Yesterday I wrote a post that ended up in one of my favorite categories, “Theology for College Ministry.” So as I was scouring that category I came upon a post that’s particularly fitting for this time of year. I’ve reposted it below.
(And of course, you can see all the posts in that category if you’d like – there are several pages’ worth.)
One of the several ways Eugene Peterson’s Under the Unpredictable Plant impacted me in regards to college ministry was by highlighting the importance of the everyday… including the everyday tasks, the fodder for so many of our to-do lists, the rows of have-tos or need-tos that can simultaneously overwhelm and depress me.

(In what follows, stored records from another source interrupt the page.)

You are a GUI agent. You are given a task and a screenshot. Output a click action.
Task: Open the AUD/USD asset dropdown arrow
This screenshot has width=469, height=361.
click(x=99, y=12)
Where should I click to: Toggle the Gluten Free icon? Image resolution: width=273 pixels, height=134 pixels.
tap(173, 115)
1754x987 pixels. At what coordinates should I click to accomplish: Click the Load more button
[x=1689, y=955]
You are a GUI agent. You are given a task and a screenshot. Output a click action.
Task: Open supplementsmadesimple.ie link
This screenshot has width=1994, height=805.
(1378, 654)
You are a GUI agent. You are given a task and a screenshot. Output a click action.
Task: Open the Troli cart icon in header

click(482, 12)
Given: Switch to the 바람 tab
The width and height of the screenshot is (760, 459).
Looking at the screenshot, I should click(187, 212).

In the book, Peterson describes a dream in which he finds out a friend has written a best-selling book. His dream continues,
I left the telephone booth, went back into the bookstore, and bought a copy of Geri Ellingson’s new best-seller, Lists. I opened it and started to read. It was a compilation of lists. That’s all, lists. Grocery list, laundry list, fix-up list, Christmas card list, bill-paying list, shopping list. No text, no narrative, no explanation, no commentary – just lists.
When I woke, I knew immediately the meaning of my dream: lists are best-seller material. In my hurry to recover the essentials of spirituality in my life – a sense of the presence of God, a spacious leisure for savoring grace – I had thrown away the raw material for it, my list. The items that I thought were interfering with the holiness of my vocation were the very materials of its holiness.
Leading a congregation in worship was glorious – this weekly gathering of hungry and thirsty people around the bounteous mysteries of Word and Sacrament. But telephoning a couple of forgetful sinners later to straighten out a misunderstanding on the nursery schedule was a triviality I resented.
Teaching university students was a high calling. But getting the grades to the registrar’s office was an irritation.
Writing a book was satisfyingly creative. But getting the manuscript packaged and mailed was beneath the dignity of my office.
Praying for God’s healing and love was a priestly honor. But listening to the whine and resentment of an unattractive man was something I was going to delegate to my deacons next time around.
And then the dream showed me that each of these items was best-seller material – grading exams, standing in the post office line, putting up with the inconvenient emotions, telephoning forgetful mothers.
In my last college ministry position, I kept a regular to-do list. At the top, I titled it “Eternal Too-Do” – to remind myself that all these “basic” things were, as a true part of my calling, eternal too.